Ambapali – une reine sans couronne

Hommage à la femme indépendante, à la mère du Roi des médecines Jivaka et la none bouddhiste accomplie

Ambapali (ou Amrapali en sanscrit) était une femme de l’époque du Bouddha (VI siècle av. J. C.). Elle était renommée dans toute l’Inde pour ses qualités de danseuse. La célébrité de sa beauté faisait le tour du monde.

Certaines sources considèrent que c’est par désir pour elle que le Roi Bimbisara (Roi du Magadha) avait décidé d’envahir le village de Ambapali, Vahisali, en l’ayant vu danser une fois. Les deux eurent une relation d’amour très contrastée, condamnée à la cour royale. De cette relation amoureuse Ambapali eut un enfant, Jivaka, qui deviendra le fameux Roi des médecins (aussi appelé Shivago en Thaïlande).

La jalousie envers Ambapali à la cour du roi était telle qu’elle était exclue comme mère de l’enfant, et donc pour la mettre à l’écart les membres du palais rependirent le ragot que Shivago était orphelin et que le roi Bimbisara l’avait accueilli dans son palais.

A cause de cela, Ambapali décida de se retirer dans un champ de manguier que le roi lui donna pour pouvoir vivre avec son enfant.

En grandissant Shivago décida d’étudier la médecine et devint un docteur très réputé, médecin du roi Bimbisara et du Bouddha lui-même. C’est la raison pour laquelle parmi les masseurs et les masseuses de la tradition thaïlandaise, Shivago est considéré comme notre maitre et protecteur (pour en savoir plus voir l’école Nuad Sen).

C’est le Roi Bimbisara lui-même qui insista à fin pour que le Bouddha rencontre Jivaka et Ambapali : « J’ai un autre fils que j’aimerais vous présenter ainsi que sa mère qui n’est pas la reine Vidhei. Elle s’appelle Ambapali et lui, Jivaka. Il aura bientôt 16 ans. Ambapali vit à Vesali. Elle n’est attirée ni par la vie confinée du palais, ni par le titre ou le prestige. Elle n’aime que sa propre liberté ».

« Peu avant la fin de la retraite de la saison des pluies, arriva une femme d’une beauté exceptionnelle. Elle demanda à un jeune bhikkhu (moine) de la présenter au Bouddha […] Le Bouddha compris que la femme devait être Ambapali et le jeune homme, le fils du roi Bimbisara, Jivaka. Kaludayi (l’un des moines) n’avais jamais vu une femme aussi belle. Bhikkhu de fraîche date, il se demandait s’il était convenable de la regarder. Il préféra baisser le regard. Seuls le Bouddha et Sariputta (un des moines les plus fidèles à Bouddha) fixaient la jaune femme dans les yeux. […] Ambapali en se sentant regardée par le Bouddha avec tant d’amour et de bienveillance fondit en larmes, car aucun homme n’avait jamais lu son esprit et sa souffrance avec un seul regard ».

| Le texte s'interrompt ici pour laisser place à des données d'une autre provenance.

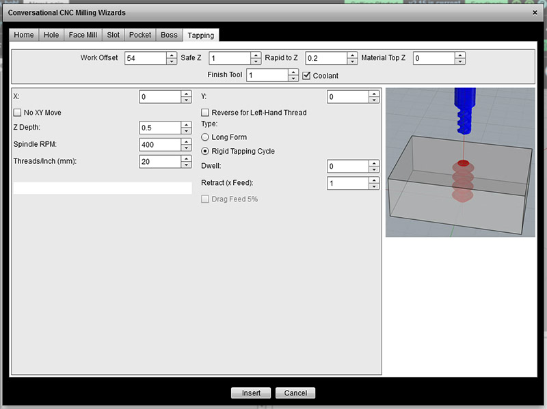Go to the Home tab
This screenshot has height=409, width=547.
coord(23,35)
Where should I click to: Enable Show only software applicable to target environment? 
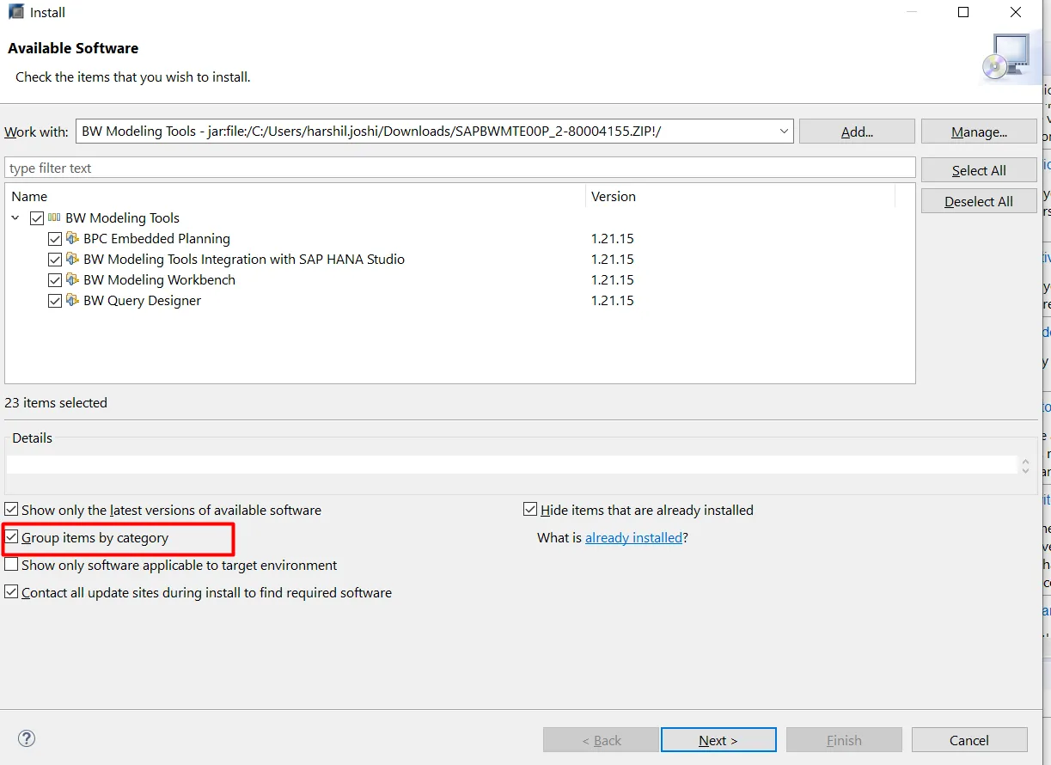coord(11,564)
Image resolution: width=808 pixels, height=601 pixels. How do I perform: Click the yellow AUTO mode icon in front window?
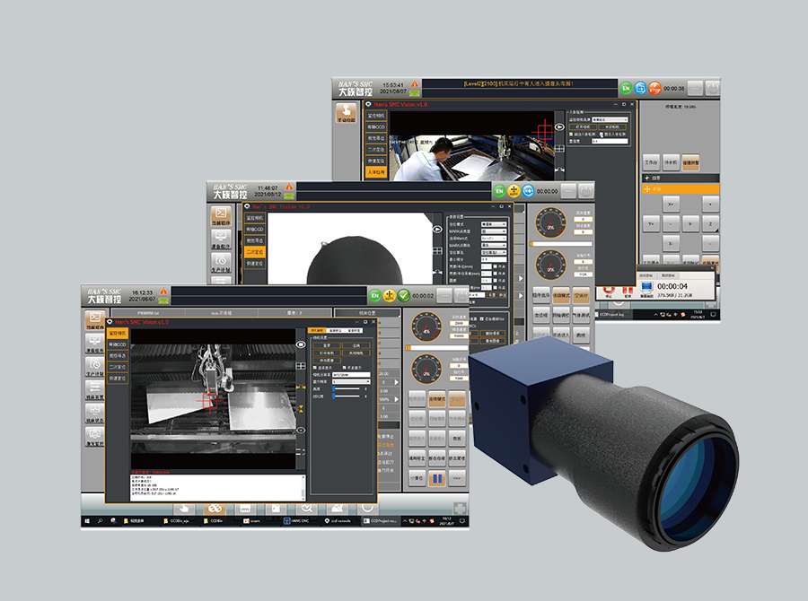point(390,294)
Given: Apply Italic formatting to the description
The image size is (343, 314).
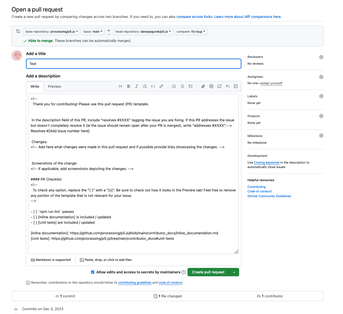Looking at the screenshot, I should point(137,86).
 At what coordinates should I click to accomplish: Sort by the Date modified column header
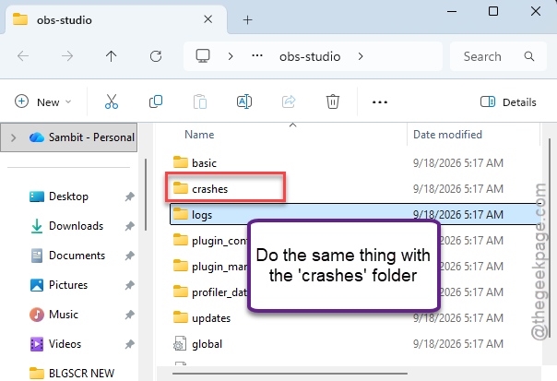[447, 135]
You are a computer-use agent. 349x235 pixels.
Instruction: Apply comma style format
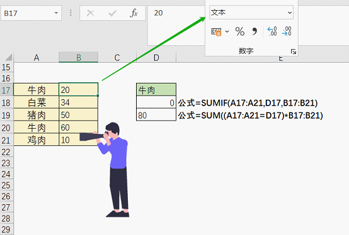(255, 31)
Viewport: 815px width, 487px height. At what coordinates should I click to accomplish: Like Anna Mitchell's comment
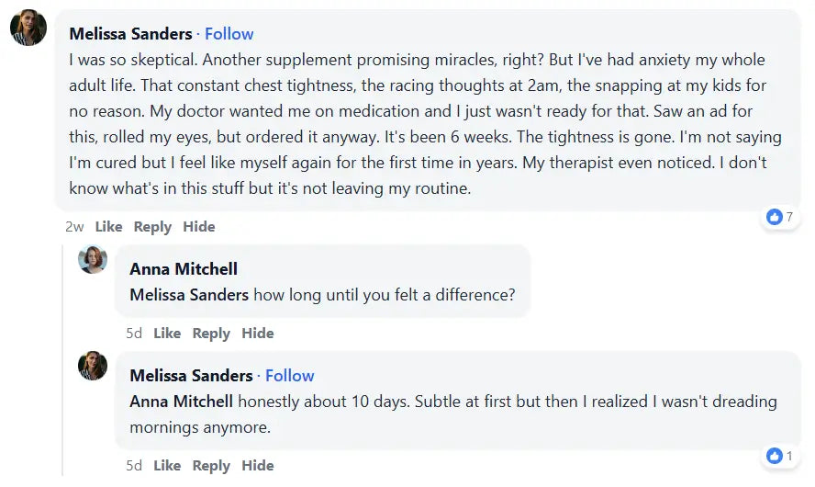(x=167, y=334)
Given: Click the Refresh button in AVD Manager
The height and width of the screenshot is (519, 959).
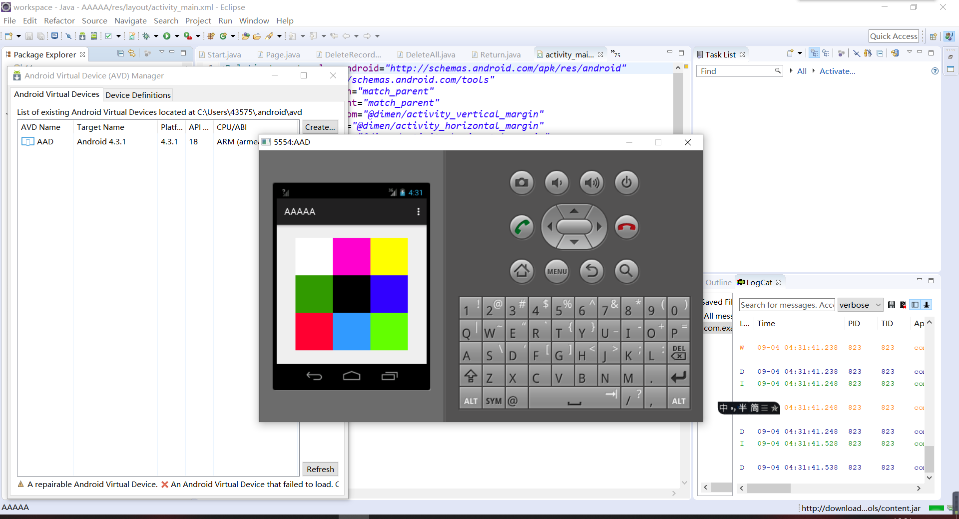Looking at the screenshot, I should tap(320, 469).
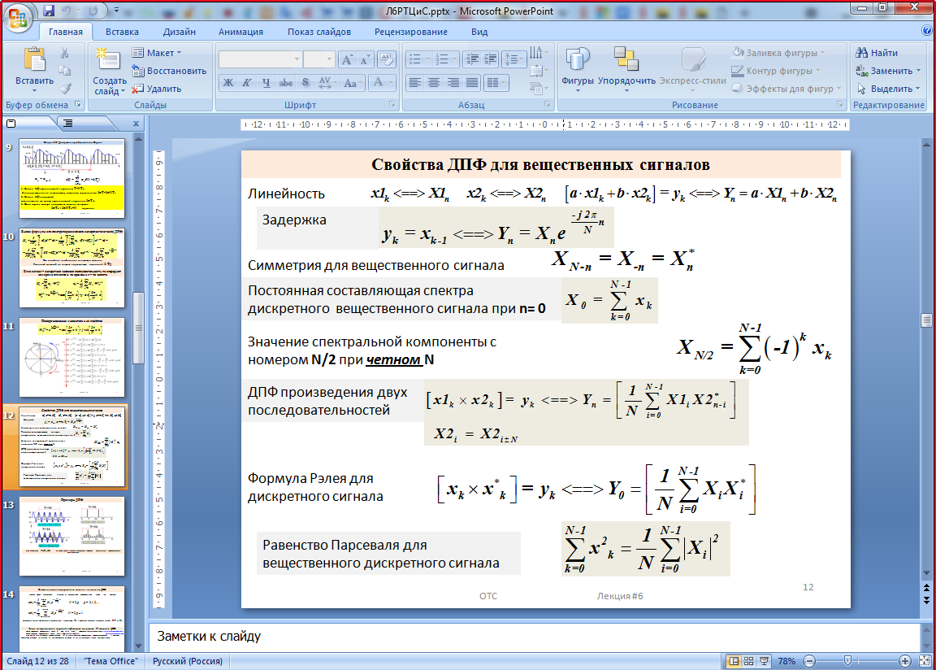936x670 pixels.
Task: Toggle bold Ж formatting
Action: click(228, 83)
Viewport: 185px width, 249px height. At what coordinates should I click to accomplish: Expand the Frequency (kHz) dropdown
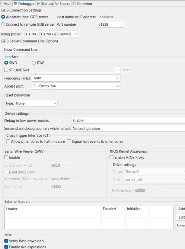(x=76, y=78)
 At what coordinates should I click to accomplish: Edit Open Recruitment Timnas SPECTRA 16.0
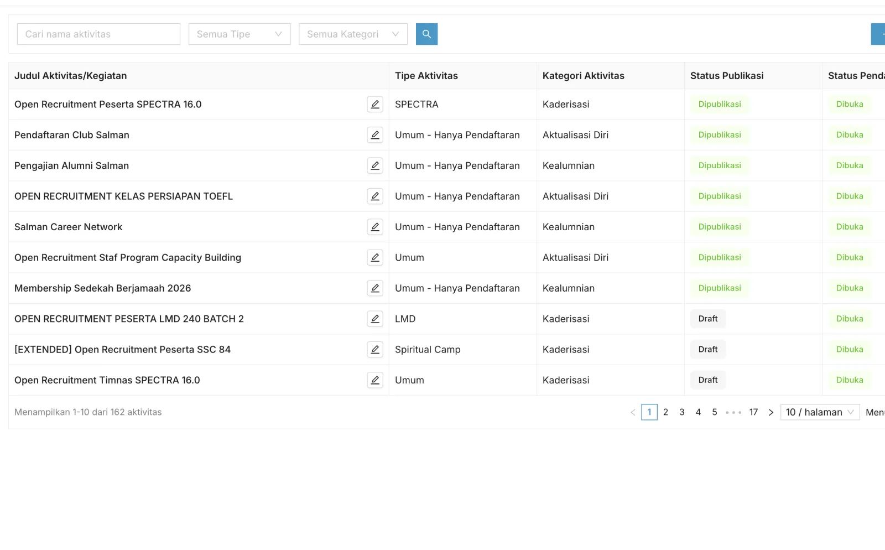tap(375, 380)
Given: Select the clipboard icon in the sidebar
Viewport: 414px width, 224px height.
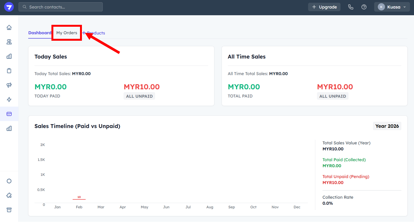Looking at the screenshot, I should 9,71.
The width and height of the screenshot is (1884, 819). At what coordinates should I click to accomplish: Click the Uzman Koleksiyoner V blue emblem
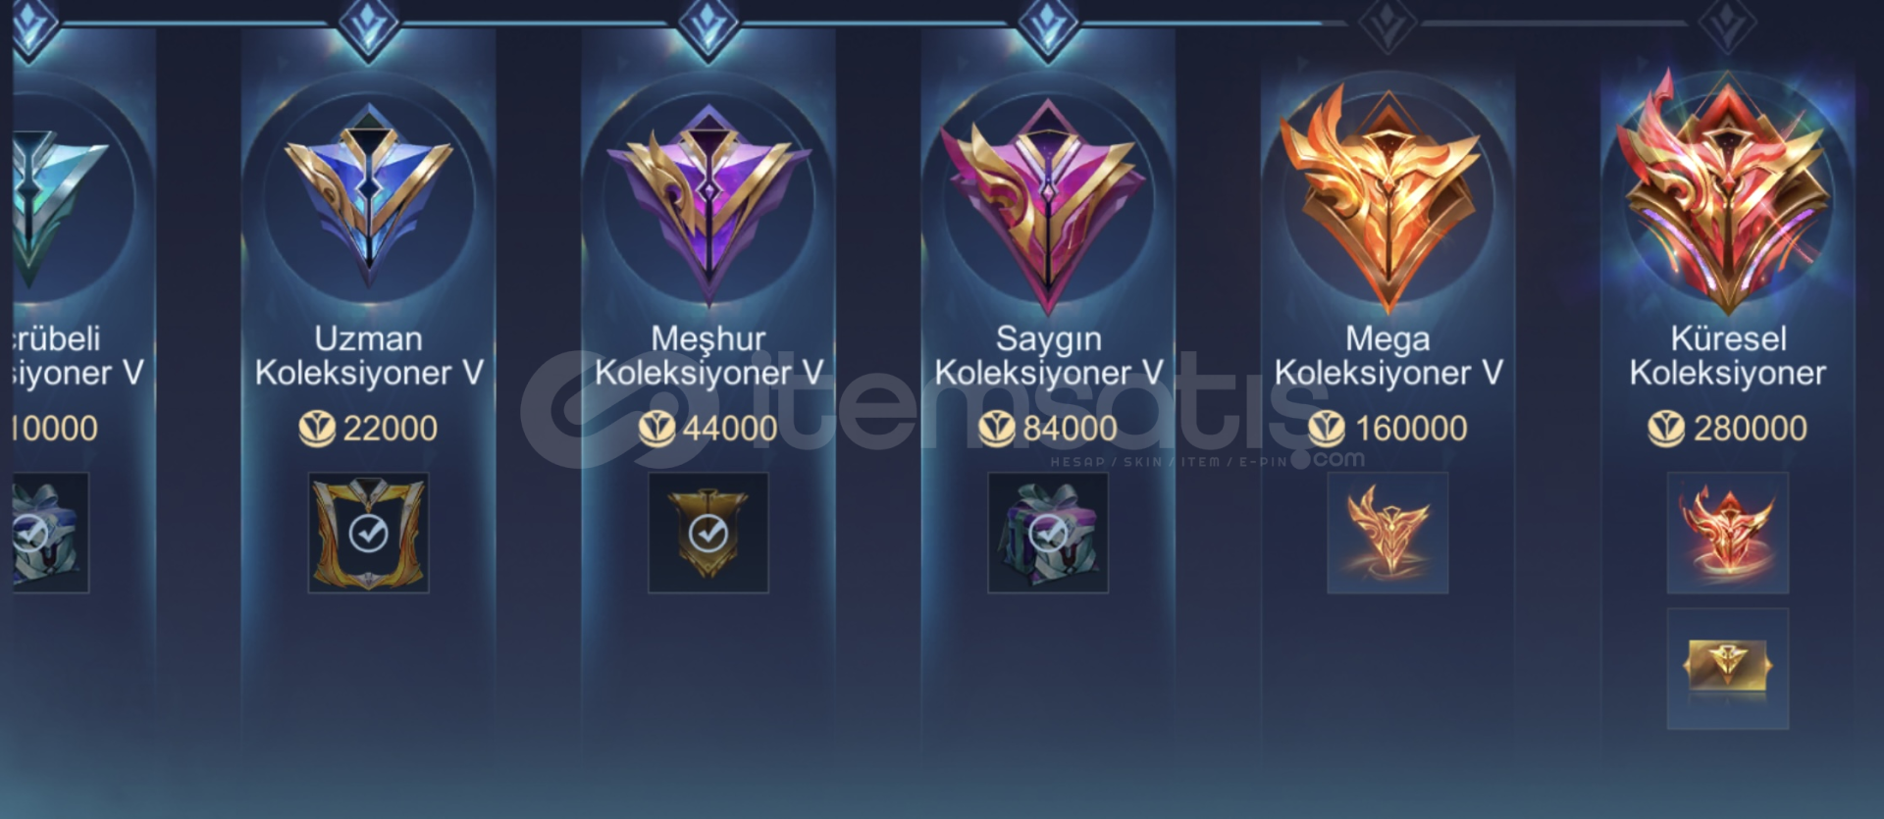(x=368, y=196)
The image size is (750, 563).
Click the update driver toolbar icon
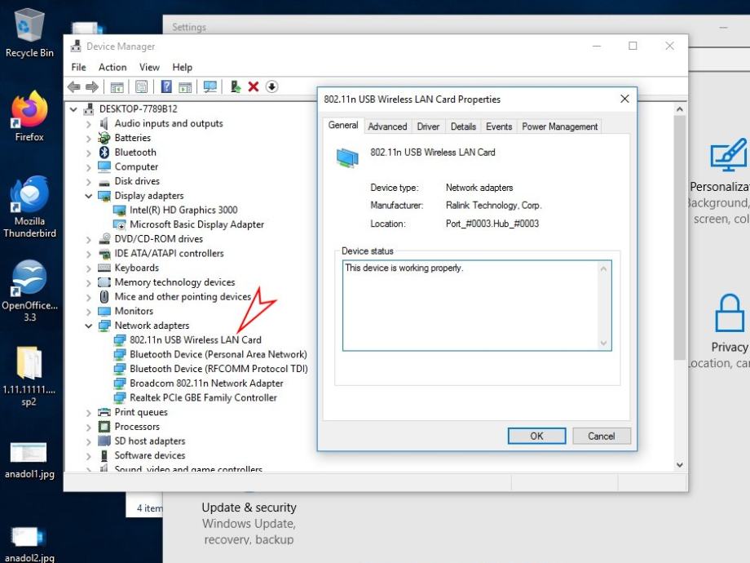tap(236, 86)
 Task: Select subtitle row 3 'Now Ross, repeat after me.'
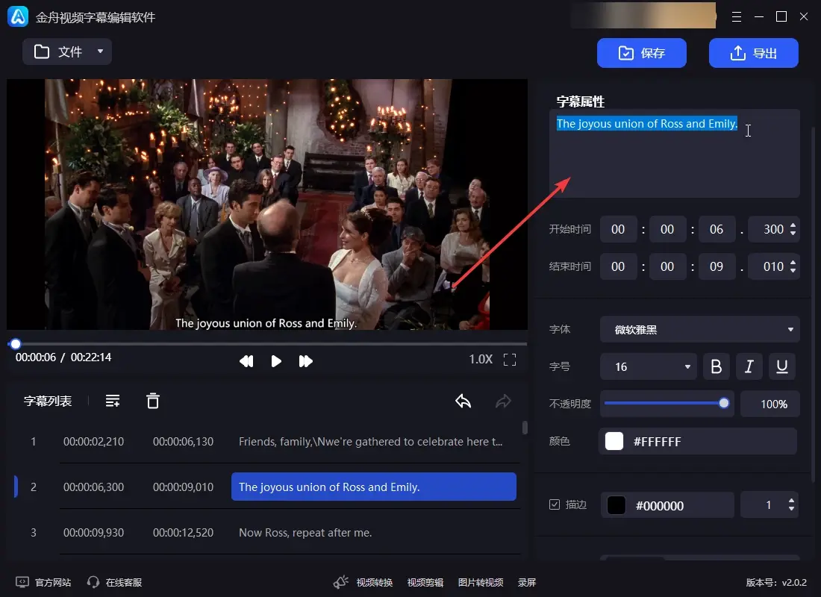tap(305, 532)
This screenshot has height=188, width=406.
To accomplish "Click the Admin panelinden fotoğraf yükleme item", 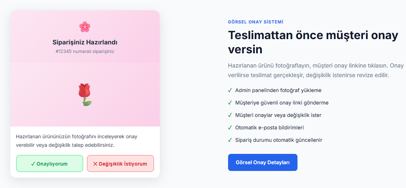I will (278, 90).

Suite à cette rencontre, elle prêta son champ de manguier au Bouddha afin qu’il puisse continuer ses méditations. C’est dans ce champ que Bouddha annonça le 47eme soutra (appelé donc Ambapalika sutta), sur les quatre établissements de la pleine conscience.

De plus la première communauté de nonnes bouddhistes recevra l’enseignement de la loi du Dharma dans ce même champ.

Ambapali deviendra même nonne et connaitra le nirvana (la libération). C’est elle l’autrice du poème ci-dessous sur l’impermanence de la beauté.

Par son parcours, de courtisane à nonne réalisée (arhat – qui s’est libéré des cycles des existences du Samsara), célèbre est la phrase suivante : « sans la boue, pas de lotus ».

Ambapali (ou Amrapali) signifie petite feuille de manguier. Nous ne connaissons pas ses origines. La légende dit qu’elle a été trouvée au pied d’un arbre de mangues.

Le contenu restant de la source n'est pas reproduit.